Jane et chris quittent l'ile

Lorsque j’ai reçu ce message de Jane, j’ai tout de suite compris que quelque chose clochait. L’intuition que nous avions eue lors de notre dernier séjour sur l’île se confirmait : Jane et Chris allaient quitter d’Urville. Cette annonce, bien que logique au vu des difficultés qu’ils rencontraient, nous a profondément affectés. Au-delà de la perte de précieux amis, c’était tout un équilibre qui s’effondrait, un lien avec la communauté locale qui se brisait, et des projets que nous avions rêvés qui devenaient encore plus incertains. Ce départ marquait la fin d’un chapitre, et il allait falloir l’accepter, même si l’émotion était forte, surtout pour Adan, qui peinait à retenir ses larmes.

Nos amis Hervé et Thea étaient à Wellington quand j’ai reçu un message de Jane : « Appelle-nous quand tu pourras parler librement. » Je choisis un moment approprié, et la nouvelle, pressentie lors de notre dernier séjour sur l’île, tomba : « Nous allons quitter l’île et retourner habiter à Nelson début mars » … dans une poignée de semaines.

Les raisons invoquées : un employeur, Ruben, insaisissable et pas très fiable, des perspectives professionnelles et financières peu reluisantes, et un déséquilibre du pouvoir trop fort entre le propriétaire des lieux et eux, déséquilibre dont il usait de temps à autre à son avantage.

La nouvelle n’était pas bonne et, Hervé et Thea étant là, je proposai de les rappeler quand nous serions au calme.
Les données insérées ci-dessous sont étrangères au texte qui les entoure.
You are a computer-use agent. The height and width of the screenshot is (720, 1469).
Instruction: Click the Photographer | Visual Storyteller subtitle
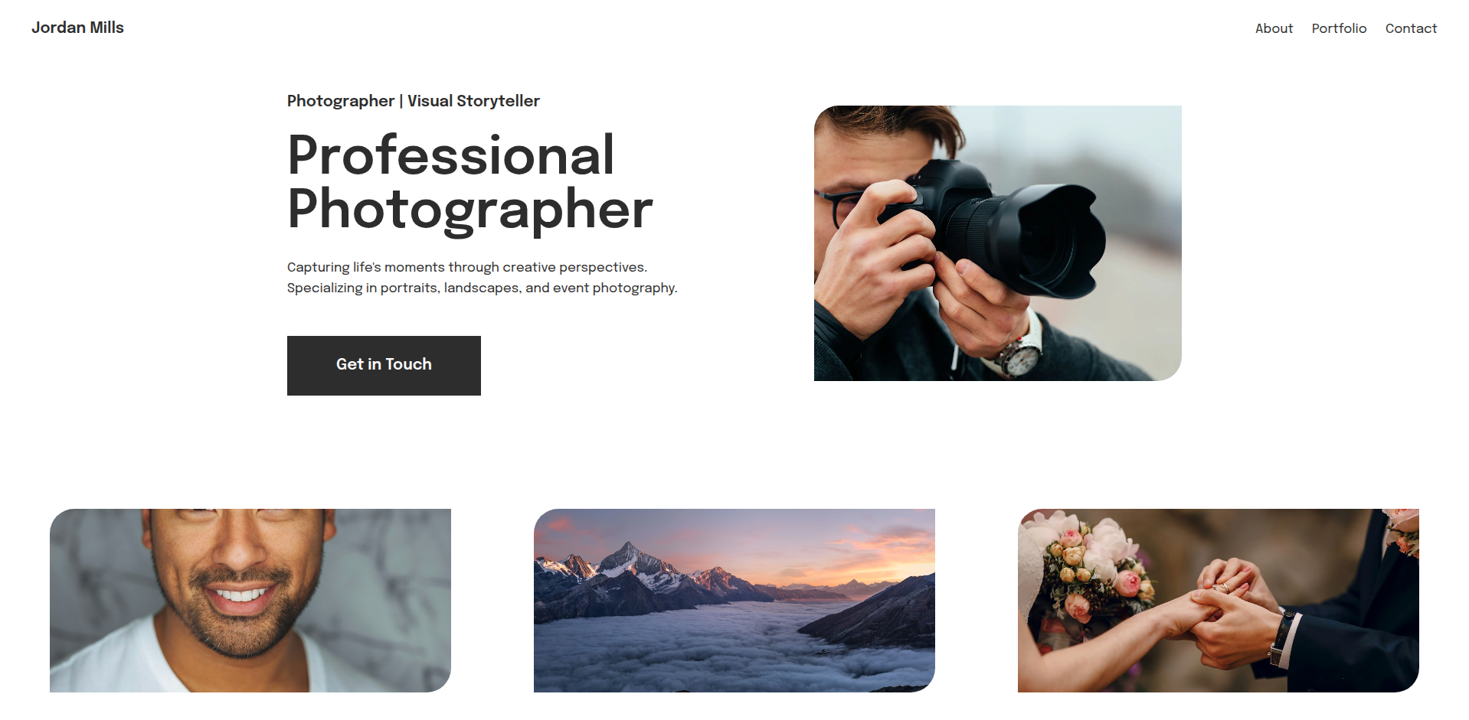(414, 101)
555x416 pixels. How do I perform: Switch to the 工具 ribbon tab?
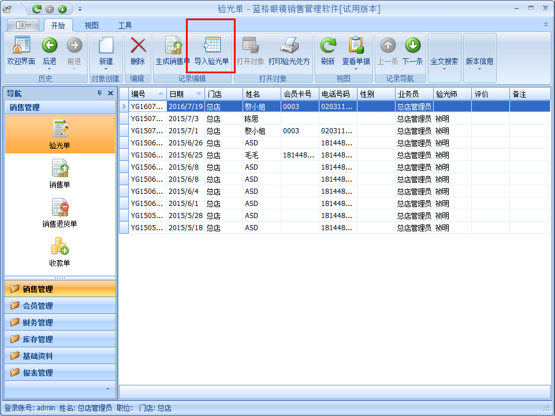(x=125, y=25)
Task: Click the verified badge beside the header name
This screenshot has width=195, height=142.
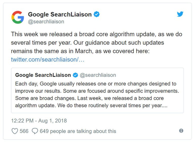Action: tap(97, 14)
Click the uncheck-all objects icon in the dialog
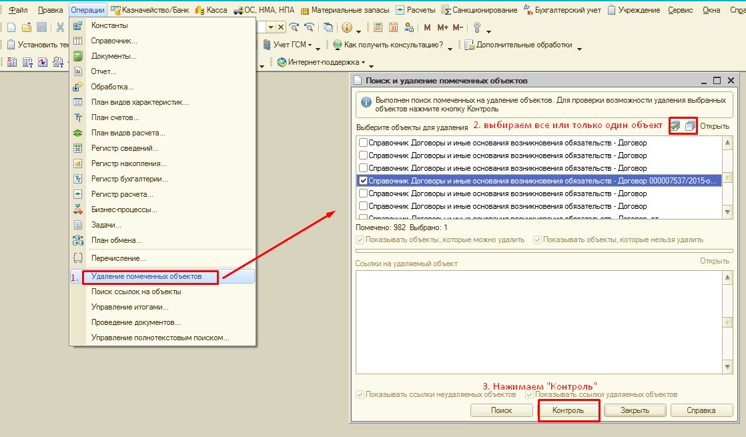This screenshot has height=437, width=746. [690, 125]
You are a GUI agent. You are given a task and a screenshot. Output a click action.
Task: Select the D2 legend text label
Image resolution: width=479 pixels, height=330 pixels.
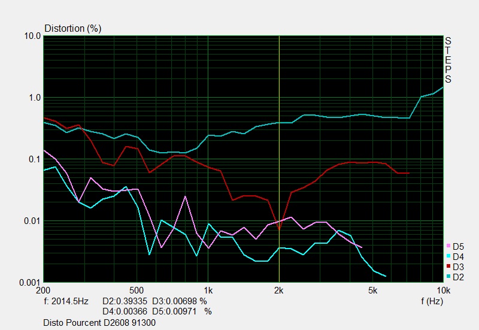point(458,277)
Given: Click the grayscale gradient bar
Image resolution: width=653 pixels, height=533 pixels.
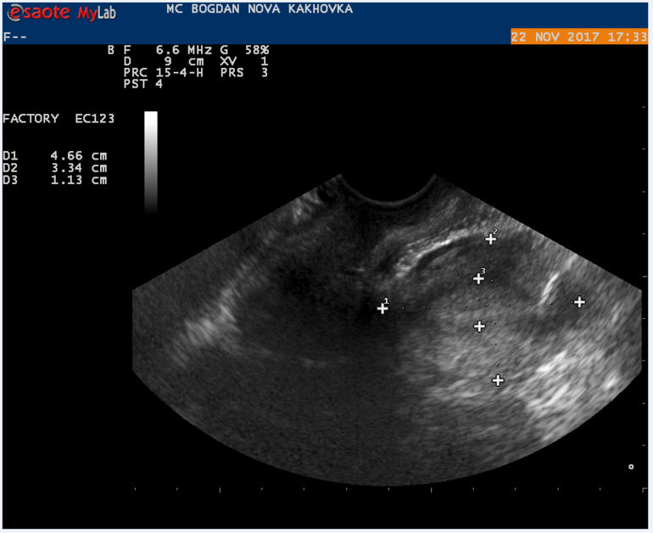Looking at the screenshot, I should tap(151, 161).
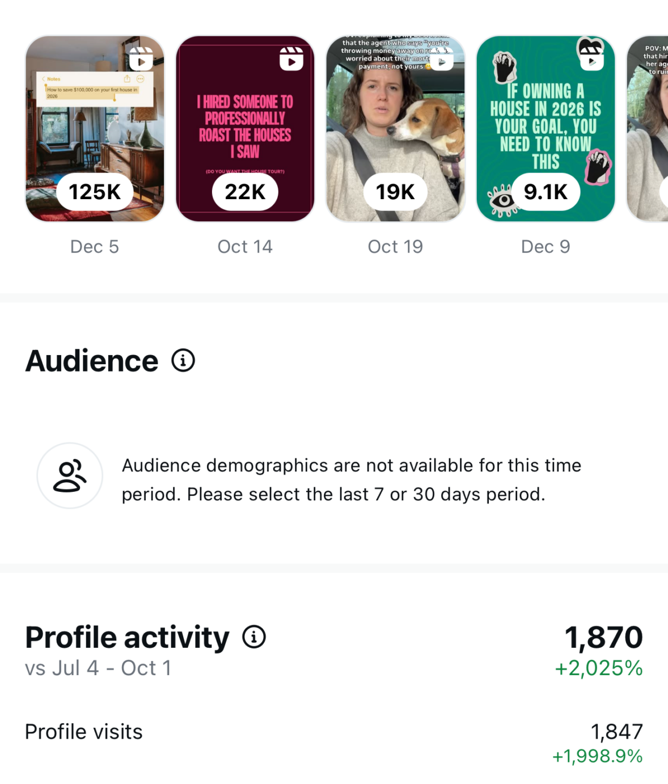Click the people icon beside the audience demographics message
Viewport: 668px width, 784px height.
point(70,475)
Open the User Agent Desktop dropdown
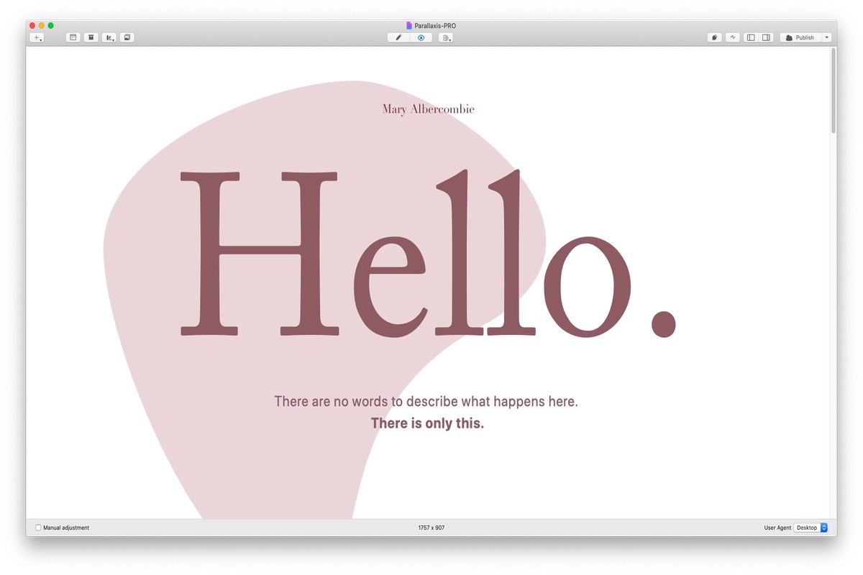863x575 pixels. pyautogui.click(x=811, y=528)
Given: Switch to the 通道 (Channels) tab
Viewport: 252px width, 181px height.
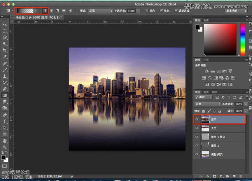Looking at the screenshot, I should pyautogui.click(x=207, y=92).
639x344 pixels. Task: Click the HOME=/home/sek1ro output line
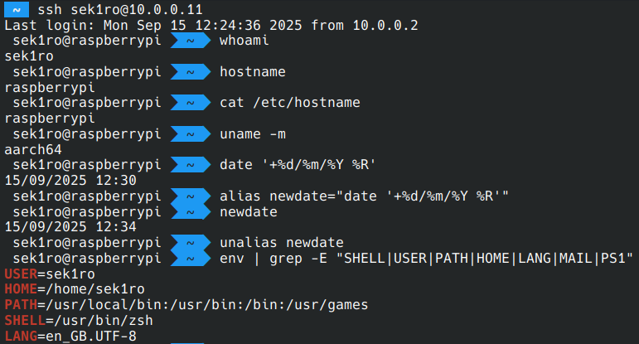(x=75, y=288)
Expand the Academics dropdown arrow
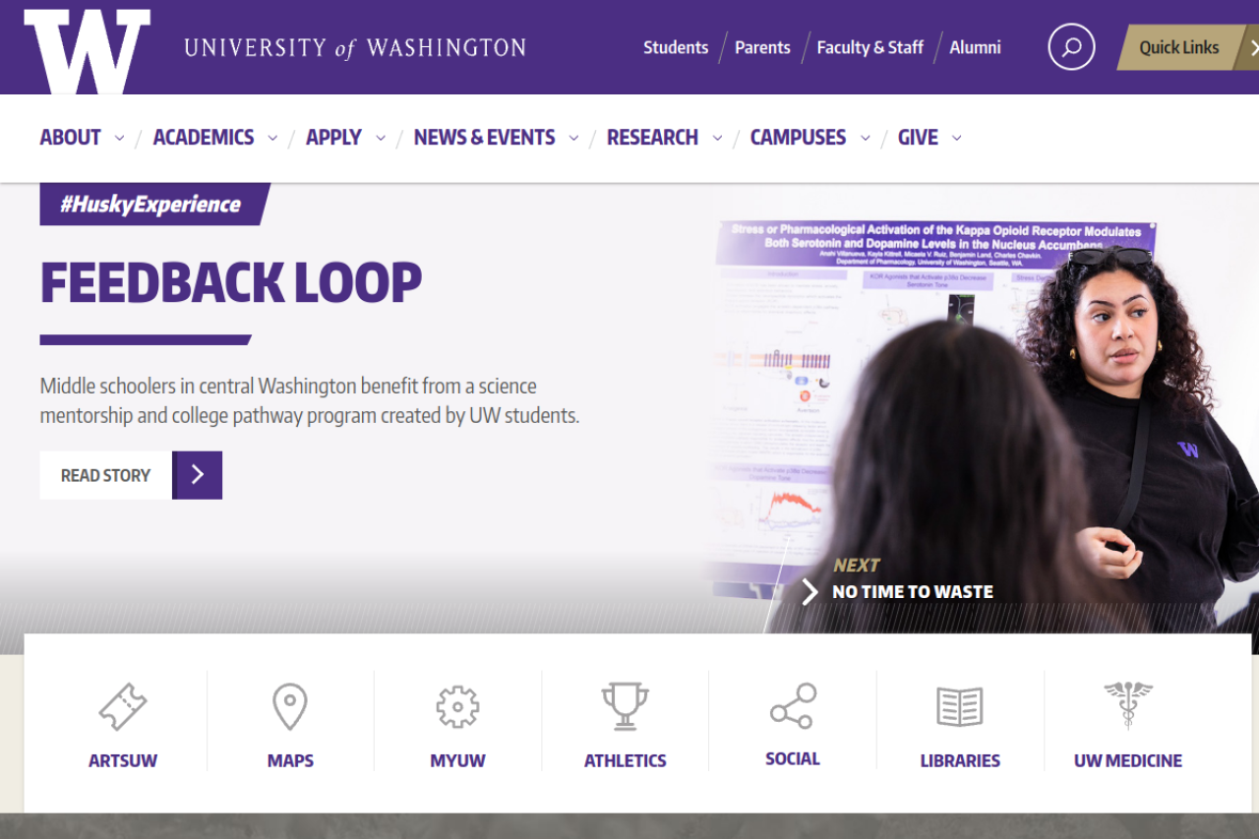Screen dimensions: 1259x839 (272, 139)
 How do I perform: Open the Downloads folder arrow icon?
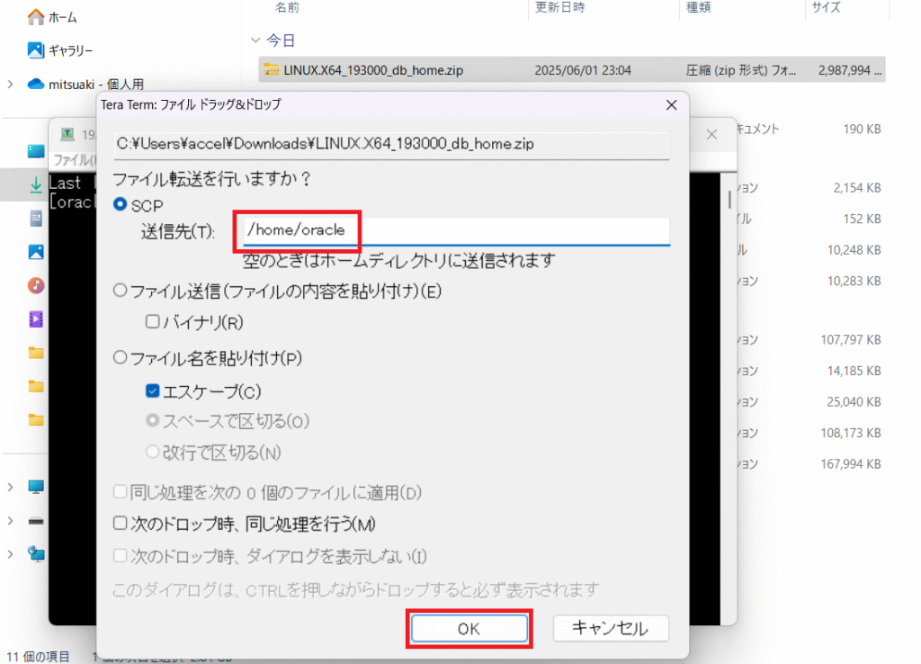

Beaucoup de pensées me traversaient la tête, y compris la logistique du week-end surprise avec Seb (qui semblait compromise), mais je mis tout ça en veilleuse jusqu’au lendemain, où je passai l’appel, avec la famille autour.

Adan ne prit pas bien la nouvelle du tout et eut beaucoup de mal à retenir ses larmes. Pour nous, c’était avant tout la perte d’amis dont nous nous sentions très proches, alignés spirituellement, partageant les mêmes valeurs et des aspirations similaires. Mais cela allait plus loin : Jane et Chris avaient été un soutien logistique fiable et efficace sur l’île. Ils nous avaient aussi ouvert les portes de la communauté locale, dont l’accueil nous avait bluffés.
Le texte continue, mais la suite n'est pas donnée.